New German security analysis has revealed that more than 50 per cent of displaced Syrians in Jordan intend to join the migrant invasion crossing the Mediterranean for a new home in the European Union (EU). They will join a human flood that has already seen record numbers of migrants cross via Turkey to Greece in October as Balkan states ready to close their porous borders indefinitely.
The revelation comes in a confidential situation report on illegal migrant movements by the The Joint Centre for Illegal Migration Analysis and Policy (Gasim) titled ‘Storming The Borders’.
“The migration by sea from Turkey to Greece has risen again in October,” the Gasim report states. It adds there is talk of a “rise of Syrian nationals who come from Lebanon and Jordan” before warning that 50 percent of Syrians in Jordan intend “to break out in the near future” citing Europe as a preferred destination.
The influx of Syrians fleeing the war has increased the population in Jordan by at least eight per cent – comparable to the whole of Finland moving to the UK.
According to N24, Europe’s borders are slowly giving way and the German report was commissioned through the services of Gasim to determine the future size and scope of the migrant flow as well as its intended duration.
Gasim, located within the German Federal Police Headquarters in Potsdam, anticipates that in future Greece will have to take a more prominent role in EU border protection and conduct repatriations to Turkey. Given the current backlog in Turkey, the risk remains that refugees could then try again using so-called freighter “ghost ships” to reach Italy.

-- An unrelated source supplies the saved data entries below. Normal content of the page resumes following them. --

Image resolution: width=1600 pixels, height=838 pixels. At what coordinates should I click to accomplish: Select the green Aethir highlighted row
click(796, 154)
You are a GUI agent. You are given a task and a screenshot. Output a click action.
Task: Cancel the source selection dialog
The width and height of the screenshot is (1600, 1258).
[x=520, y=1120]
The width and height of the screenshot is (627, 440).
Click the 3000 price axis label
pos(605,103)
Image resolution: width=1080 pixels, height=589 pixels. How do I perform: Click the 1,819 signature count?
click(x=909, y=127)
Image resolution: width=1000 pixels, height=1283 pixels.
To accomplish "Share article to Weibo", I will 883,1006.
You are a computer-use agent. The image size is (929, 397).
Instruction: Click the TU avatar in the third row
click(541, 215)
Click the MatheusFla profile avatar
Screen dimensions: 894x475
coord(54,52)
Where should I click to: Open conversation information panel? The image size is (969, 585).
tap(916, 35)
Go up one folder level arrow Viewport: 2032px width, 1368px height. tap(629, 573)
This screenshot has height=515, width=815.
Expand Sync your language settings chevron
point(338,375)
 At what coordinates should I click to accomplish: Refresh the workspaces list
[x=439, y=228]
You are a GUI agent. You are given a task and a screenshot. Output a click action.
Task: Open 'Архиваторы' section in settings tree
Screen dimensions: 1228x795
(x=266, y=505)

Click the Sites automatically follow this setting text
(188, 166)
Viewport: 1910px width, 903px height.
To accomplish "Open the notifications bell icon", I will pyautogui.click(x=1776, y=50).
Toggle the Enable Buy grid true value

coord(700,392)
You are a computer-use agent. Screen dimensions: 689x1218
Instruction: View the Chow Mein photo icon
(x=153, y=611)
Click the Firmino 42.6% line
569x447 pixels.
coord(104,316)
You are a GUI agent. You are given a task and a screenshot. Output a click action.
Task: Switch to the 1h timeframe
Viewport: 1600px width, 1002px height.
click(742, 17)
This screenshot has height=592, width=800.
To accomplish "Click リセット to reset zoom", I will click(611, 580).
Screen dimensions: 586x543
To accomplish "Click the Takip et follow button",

An “impasse” on the Balkan route to Germany without more pan-EU support could “cause panic and chaos among migrants and authorities”, Gasim says, adding that any further increase in numbers would have to be met by the combined resources of Germany’s Federal Intelligence Service, Federal Office for the Protection of the Constitution, the Federal Police, the Federal Foreign Office and the Federal Office for Migration and Refugees (BAMF).
Simultaneous border closures in Macedonia, Serbia, Croatia, Slovenia and Hungary are another developing risk, according to Gasim. If they did close as a result of the rush of Syrians, the “Greek system of revolving door” movements would grind to a “halt”.
The “organized handover” of migrants along the Balkan route would also be interrupted, says the situation report, resulting in chaos across the rest of the EU.